New Labor Pools and Retention Will Shape Future Workforce Trends and Strategies
In the face of evolving labor market conditions, companies that embrace new perspectives in their approach to workforce strategy will likely achieve a talent advantage. Toward that end, forward-thinking companies are focusing on two needs: retaining current workers and opening their view to new labor pools.
Retaining current workers will be difficult as more companies compete for a limited talent pool. Compensation, remote work preferences, flexibility, work/life balance, bonuses, benefits and work environment are all critical to attraction and retention. At the same time, generations newer to the workforce have very different ideals than prior generations.
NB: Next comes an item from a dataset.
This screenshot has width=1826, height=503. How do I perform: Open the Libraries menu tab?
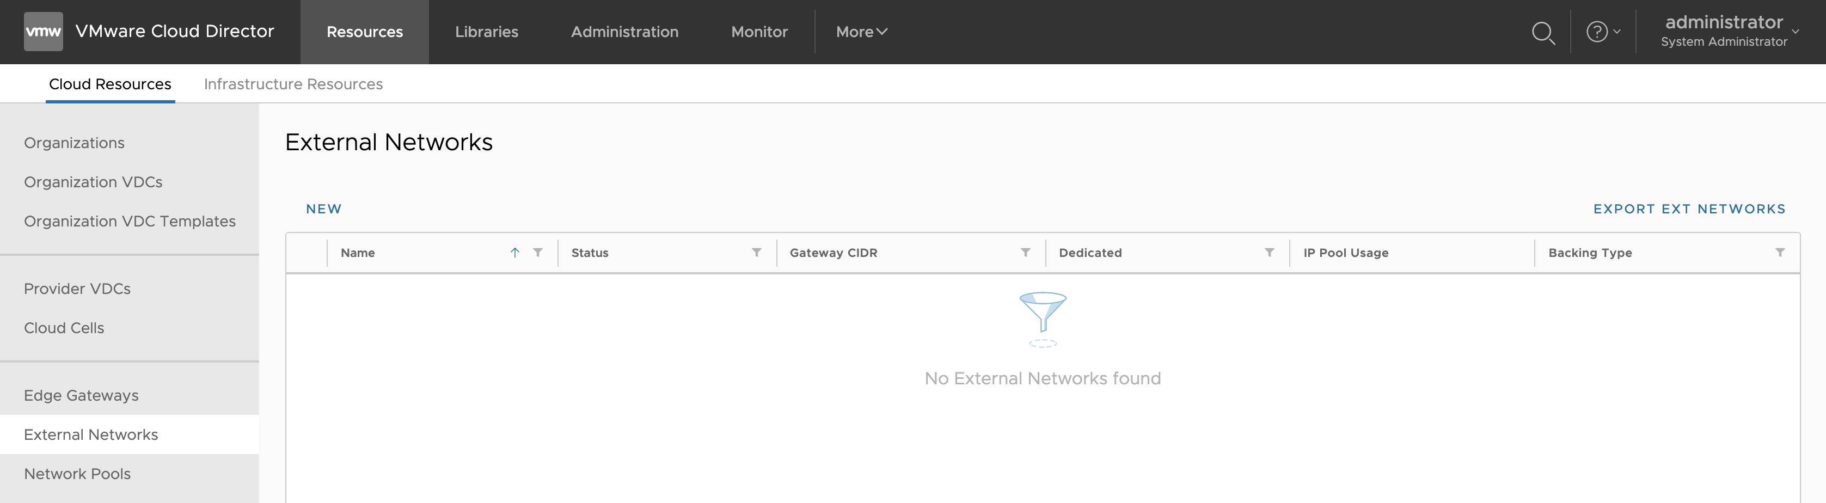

Employers must use their data to identify areas of improvement and actively address them, as retaining talent has never been more important. With demand far exceeding supply, backfilling employees lost to attrition will be more challenging than ever.
Likewise, tapping into new labor pools will be essential to meet demand. Companies are streamlining hiring requirements, reskilling and upskilling, accommodating re-entrants into the workforce, enhancing their employer brands and increasing their focus on the employee experience. Contingent labor providers can also open paths to new talent through training programs, access to talent communities and participation in inclusion and diversity initiatives.
Staying in front of changing workforce conditions will continue to be a challenge for HR, TA and procurement decision-makers alike. For our RPO, MSP and Procurement Solutions customers, AGS has played a key role in helping those leaders maintain visibility into the market changes and act on strategies to expand their access to talent.